**Text passage**
============

Hapcheon County (Hapcheon-gun) is a county in South Gyeongsang Province, South Korea.

Located in northwestern Gyeongsangnam-do, the county is surrounded by Changnyeong as well as Euiryeong to the Southeast, Geochang as well as Sancheong-gun to the West. High and precipitous hills are densely situated and the eastern part is flatter by the flowing streams of the Nakdong River.

Famous people born in the county include former South Korean president Chun Doo-hwan.

Places of interest
Haeinsa is a famous temple located in Hapcheon county.

Mt. Namsan Jeilbong is known for its climbing trails year-round views. Its address is Chiin-li, Gaya-myun, Hapcheon, Gyeongnam.

Special products
Paprika is a popular agriculture good cultivated on the highlands of Mt. Gaya during the summer season. It is hence called Gaya paprika. This paprika is often exported to Japan.

Tourism
Hapcheon is home to the "Imagination" theme park. In the park, people can play a survival game under an imaginative war state.

============

**Listed records**
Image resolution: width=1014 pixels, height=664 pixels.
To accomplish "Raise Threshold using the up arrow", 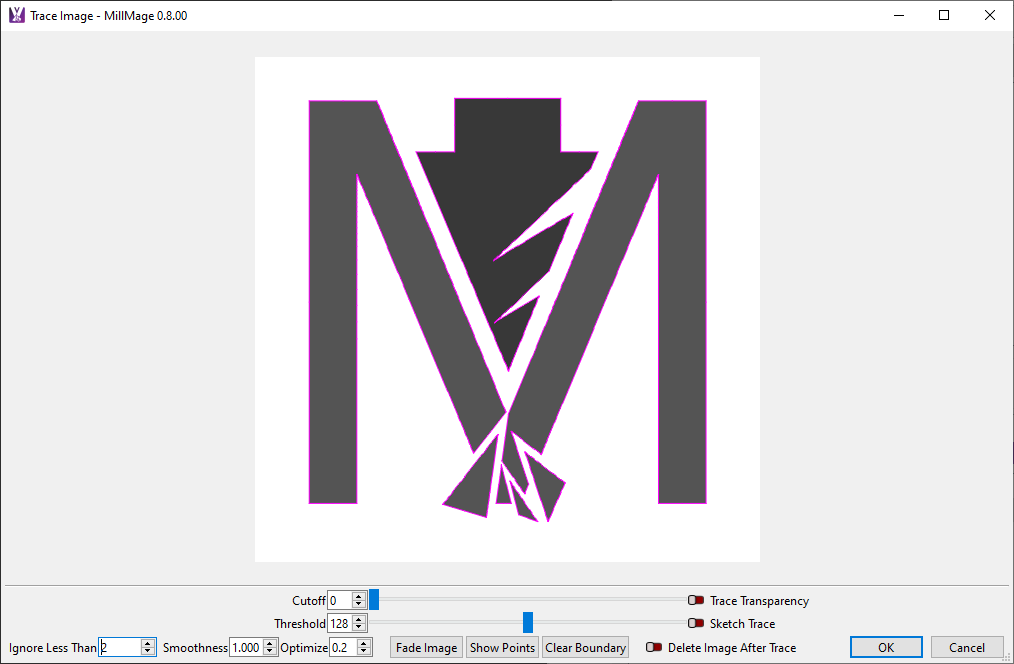I will pyautogui.click(x=359, y=619).
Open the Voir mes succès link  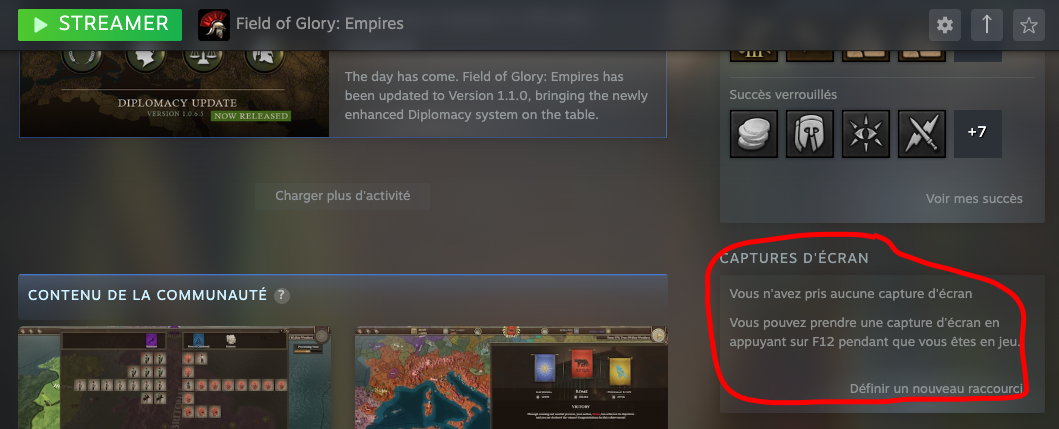coord(974,199)
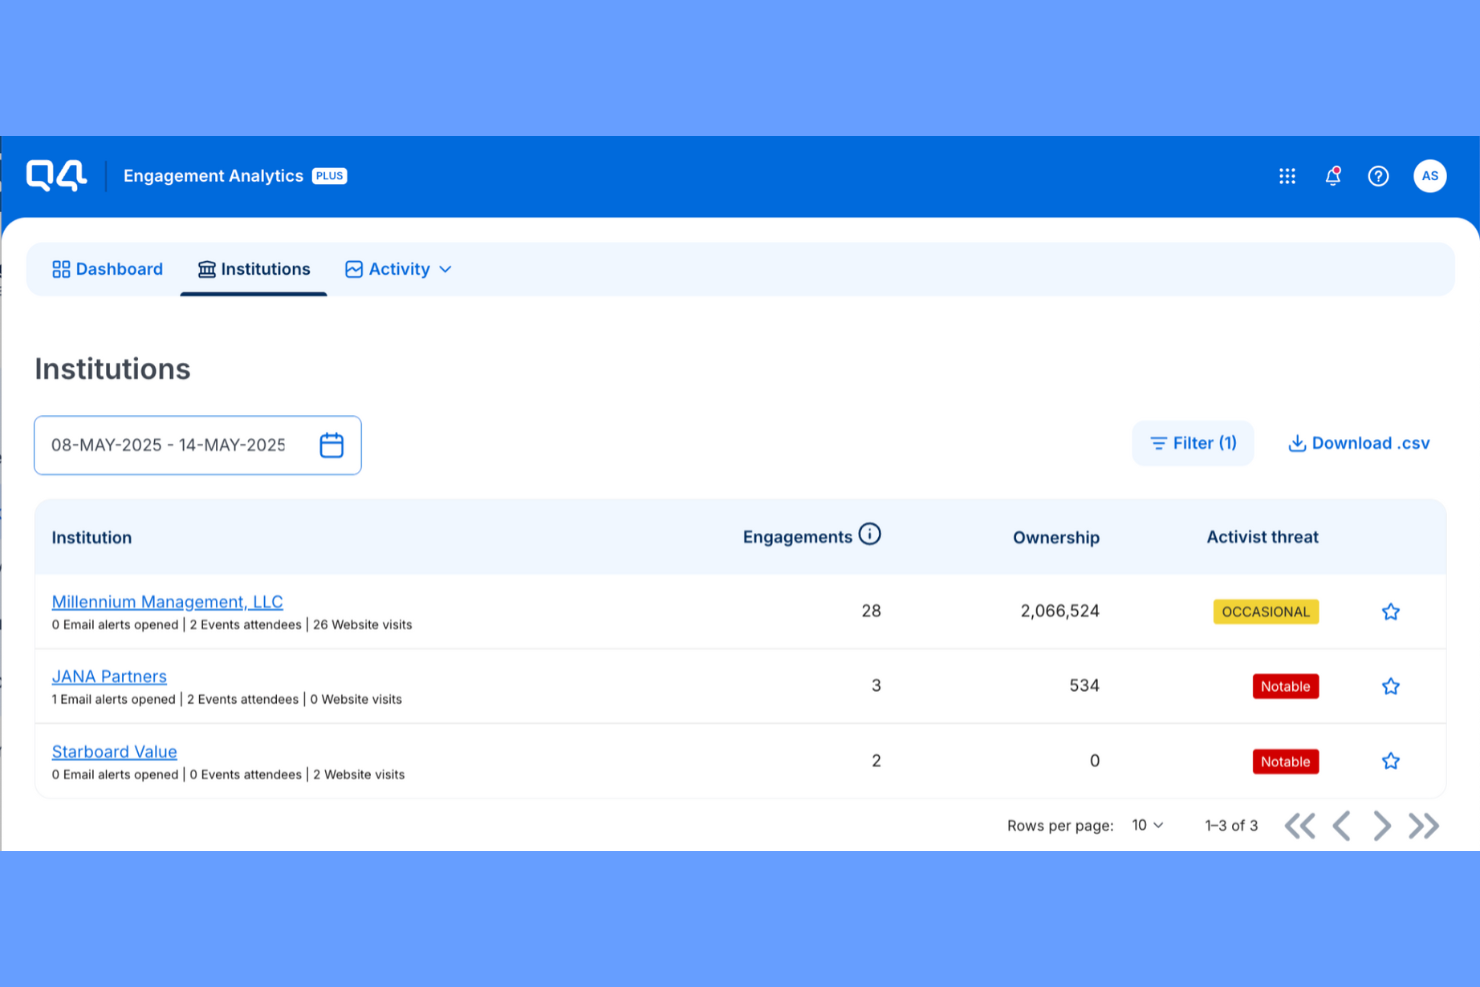Image resolution: width=1480 pixels, height=987 pixels.
Task: Open the date range calendar icon
Action: pos(331,445)
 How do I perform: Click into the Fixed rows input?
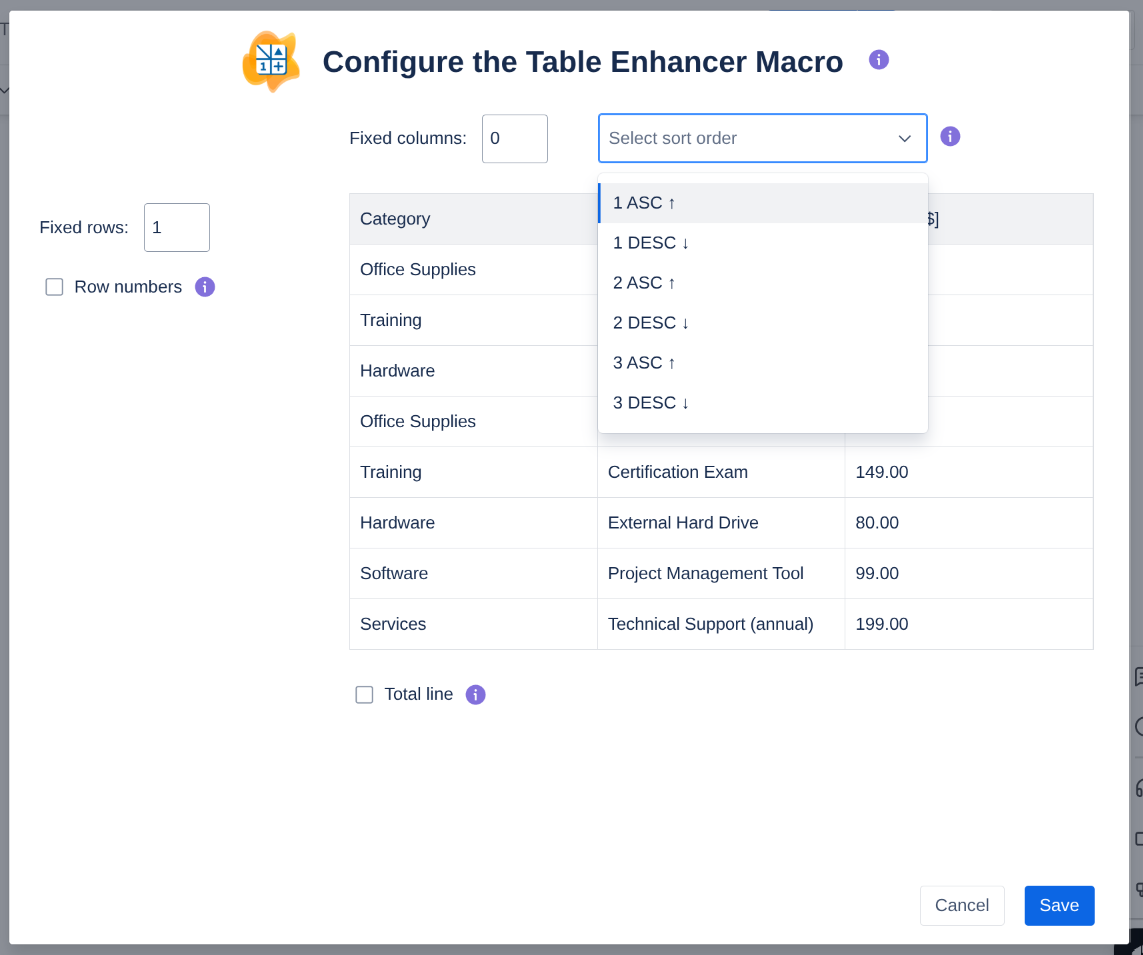[x=176, y=228]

============

**Directive 1**
Reproduce the part of the Hapcheon County text starting with "Special products" and going on through "imaginative war state.".
**Directive 2**
Name each place that the Hapcheon County text says surrounds the county.

**Correct result 1**
Special products
Paprika is a popular agriculture good cultivated on the highlands of Mt. Gaya during the summer season. It is hence called Gaya paprika. This paprika is often exported to Japan.

Tourism
Hapcheon is home to the "Imagination" theme park. In the park, people can play a survival game under an imaginative war state.

**Correct result 2**
Changnyeong, Euiryeong, Geochang, Sancheong-gun